Cutting Daylilies for Display
- The best time to cut daylilies is in the morning, when the temperatures are cooler and the plant is fully hydrated.
- Choose flowers that are just beginning to open or are in full bloom. Avoid cutting flowers that are past their prime or showing signs of damage or disease.
- Use a clean, sharp pair of garden scissors or pruning shears to make precise cuts and minimize damage to the plant.
- Make a clean cut at a 45-degree angle to increase the stem’s surface area for water absorption and prevent the stem from sitting flat on the bottom of the vase.
- Leave enough stem length to fit the vase and allow for some trimming later. Longer stems provide better stability and arrangement flexibility.
- Strip off any leaves that will be below the waterline in the vase to prevent decay and bacterial growth.
- As soon as you cut the daylilies, place them in a bucket of cool water to keep them fresh and hydrated.
- Fill a clean vase with fresh, room-temperature water and add floral preservatives if available.
- Before arranging, trim 1-2 inches from the bottom of each stem while submerged in water to prevent air embolisms that can block water uptake.

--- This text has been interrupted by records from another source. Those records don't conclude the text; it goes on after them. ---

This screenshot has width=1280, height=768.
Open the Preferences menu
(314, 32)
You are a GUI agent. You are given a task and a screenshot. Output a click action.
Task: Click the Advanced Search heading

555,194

- Arrange the daylilies in the vase, giving them room for air circulation. Place the vase in a cool location, away from direct sunlight and drafts.
FAQs: Caring for Daylilies
Q: How often should I water my daylilies in Southern California?
Water them thoroughly once a week, ensuring the soil is moist but not waterlogged. You may need to water them twice a week in the hottest months.
Q: What’s the best soil type for daylilies?
Daylilies thrive in well-drained soil with a slightly acidic to neutral pH. Adding organic matter can improve soil structure.
Q: Do daylilies require full sun?
Yes, daylilies perform best in full sun, requiring at least 6 hours of direct sunlight daily for optimal blooming.
Q: When is the best time to plant daylilies in Southern California?
During the fall or early spring, to avoid the extreme heat of summer.
Q: How should I fertilize my daylilies?
Apply a balanced, slow-release fertilizer in early spring as new growth appears and after blooming.
Q: Can I grow daylilies in containers?
Yes, as long as they have adequate drainage and regular watering.
Q: How should I deal with pests on my daylilies?
Watch for common pests like aphids and thrips. Insecticidal soap or neem oil can be effective, eco-friendly options for control.
Q: Do daylilies need to be deadheaded?
Removing spent blooms (deadheading) encourages more flowers and prevents seed formation, focusing the plant’s energy on root and foliage development.
Q: How often should I divide my daylilies?
Daylilies should be divided every 3 to 5 years to maintain vigor and bloom quality. The best time for dividing is early spring or late fall.
Are daylilies resistant to drought conditions?
Daylilies are drought-tolerant once established, making them ideal for Southern California gardens, although regular watering improves performance.
Q: What should I do if my daylilies aren’t blooming?
Ensure they get enough sunlight, proper nutrition, and water. If they’re overcrowded, dividing them may also help.
Q: Can daylilies survive Southern California’s winter temperatures?
Daylilies can easily survive the mild Southern California winters without special care.